## ACTIVITY
In this exercise, reproduce all the entries that follow exactly.

---+---

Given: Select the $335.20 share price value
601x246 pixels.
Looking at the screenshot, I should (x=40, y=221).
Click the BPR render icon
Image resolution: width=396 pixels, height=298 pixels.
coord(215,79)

---+---

## RESULT FOR THIS EXERCISE
Given: Select the $335.20 share price value
601x246 pixels.
Looking at the screenshot, I should (x=40, y=221).
Click the BPR render icon
Image resolution: width=396 pixels, height=298 pixels.
coord(215,79)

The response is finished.